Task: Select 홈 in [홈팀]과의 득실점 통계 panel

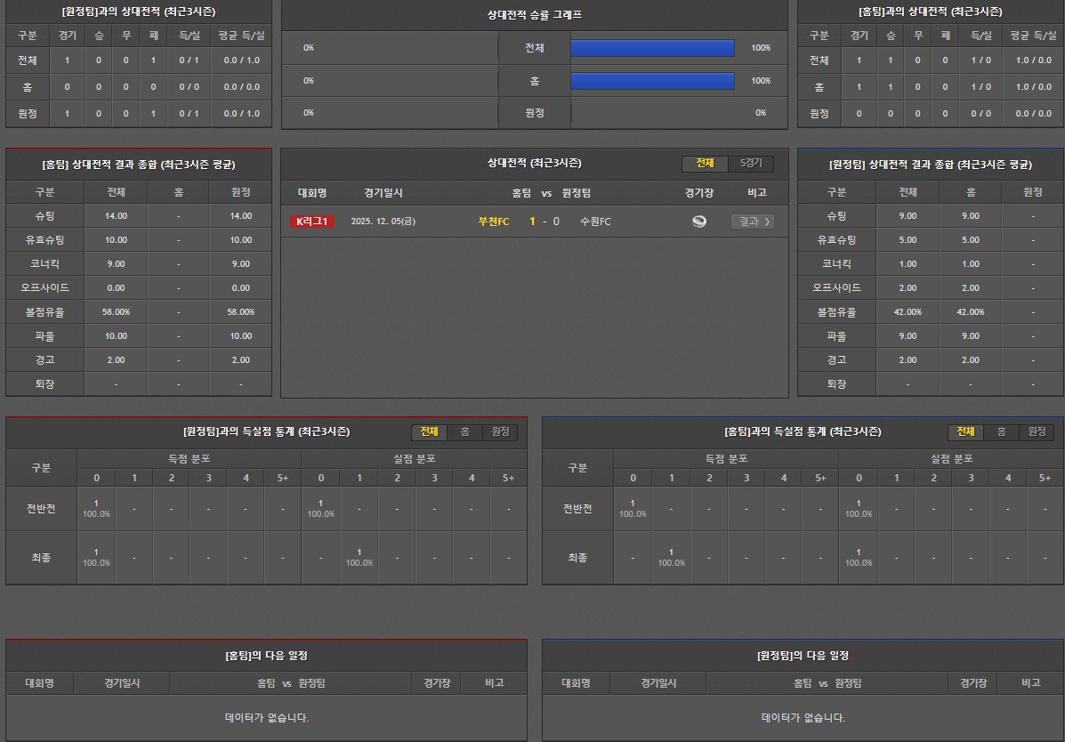Action: (1001, 431)
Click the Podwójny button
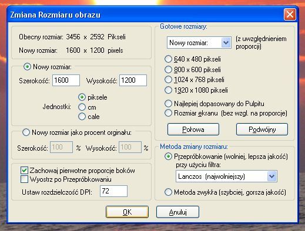This screenshot has width=305, height=231. [262, 130]
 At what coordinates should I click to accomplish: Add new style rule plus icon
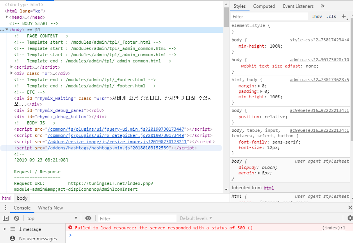pyautogui.click(x=344, y=16)
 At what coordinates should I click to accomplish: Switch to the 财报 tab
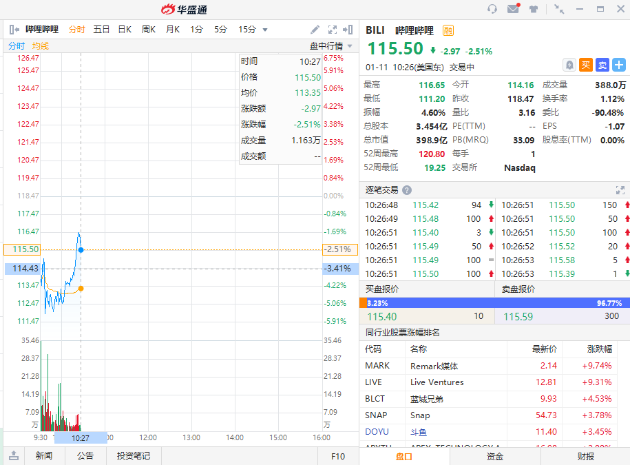[x=585, y=456]
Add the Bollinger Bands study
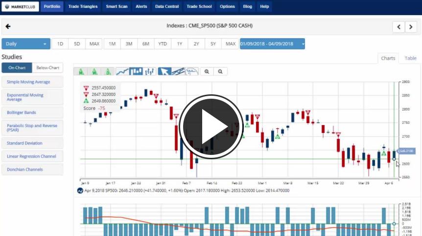 point(32,112)
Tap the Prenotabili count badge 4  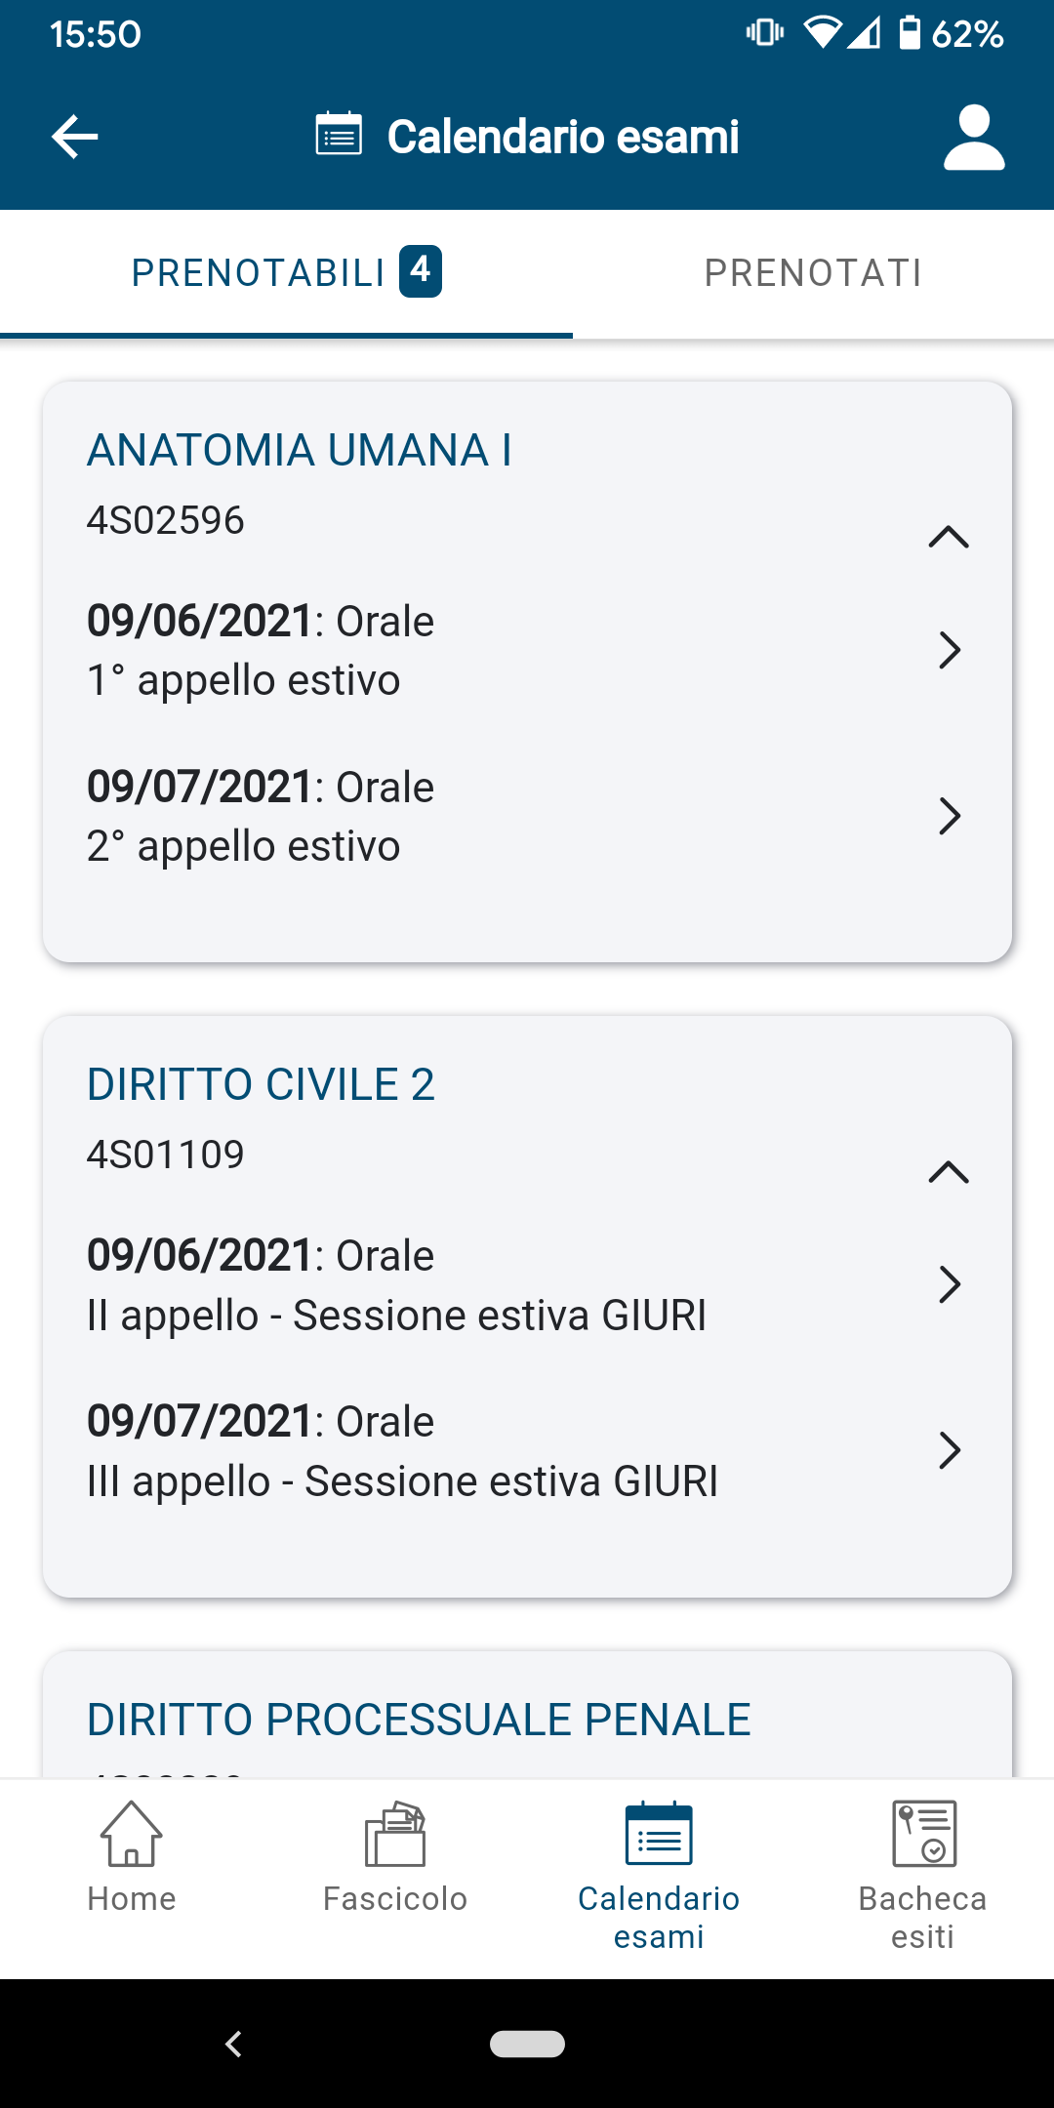[421, 271]
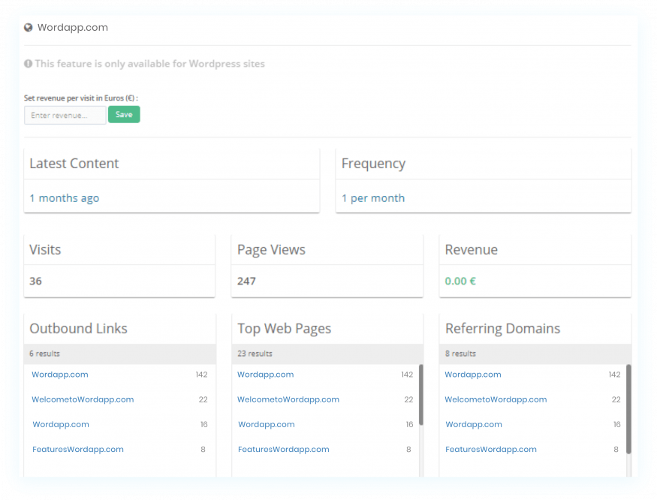Open WelcometoWordapp.com under Outbound Links

[83, 399]
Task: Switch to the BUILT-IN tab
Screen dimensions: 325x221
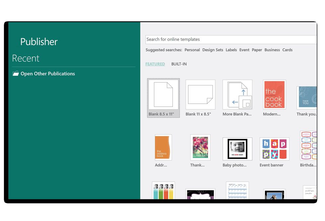Action: pyautogui.click(x=179, y=64)
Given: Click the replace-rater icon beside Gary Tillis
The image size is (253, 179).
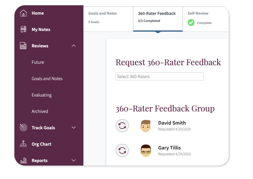Looking at the screenshot, I should (x=122, y=150).
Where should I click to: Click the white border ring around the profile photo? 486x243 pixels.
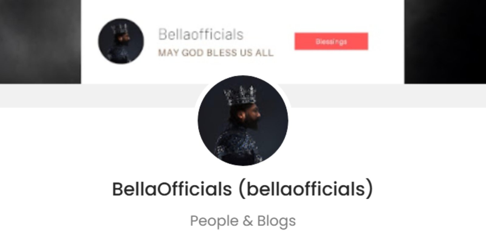click(x=243, y=74)
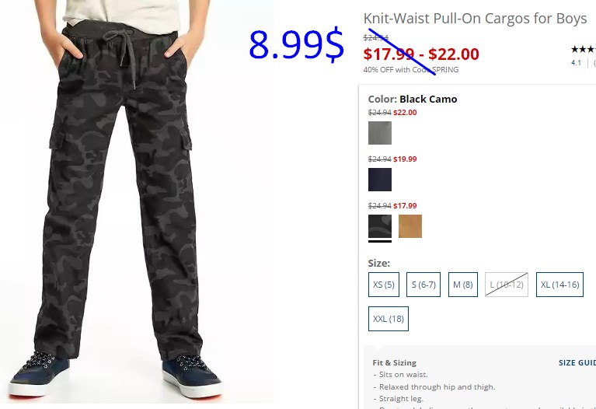
Task: Choose size XL (14-16)
Action: (x=559, y=285)
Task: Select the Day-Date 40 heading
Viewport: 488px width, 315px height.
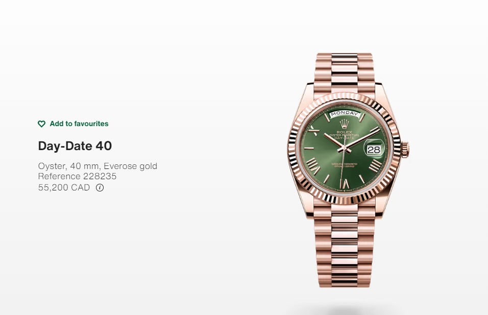Action: point(75,146)
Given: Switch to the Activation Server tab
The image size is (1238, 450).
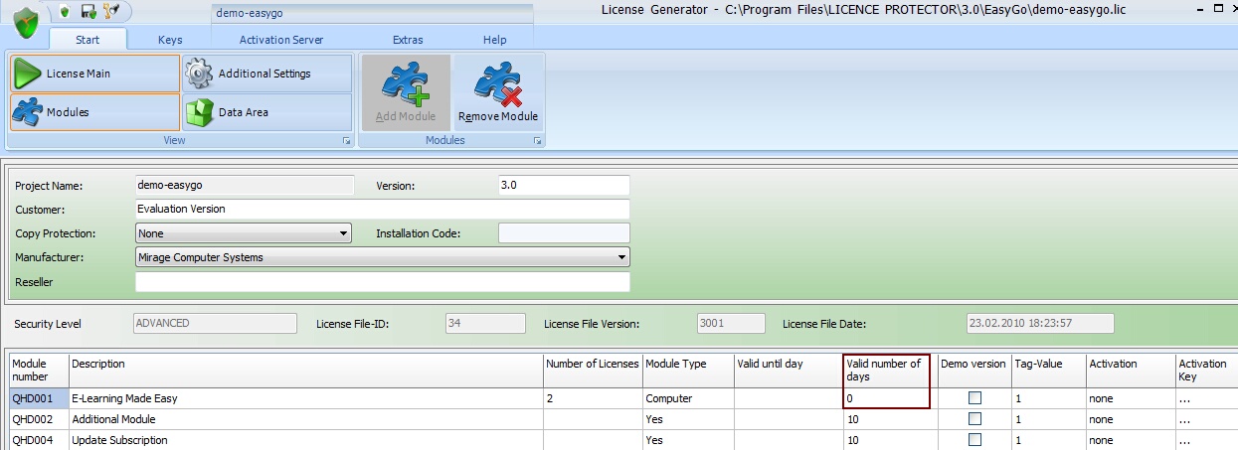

※

WORK TO BE COMPLETED
Pick every line of the data that includes the string "Given".

RESPONSE AREA
Given: Click the replace-rater icon beside Gary Tillis
Given: Switch to the Activation Server tab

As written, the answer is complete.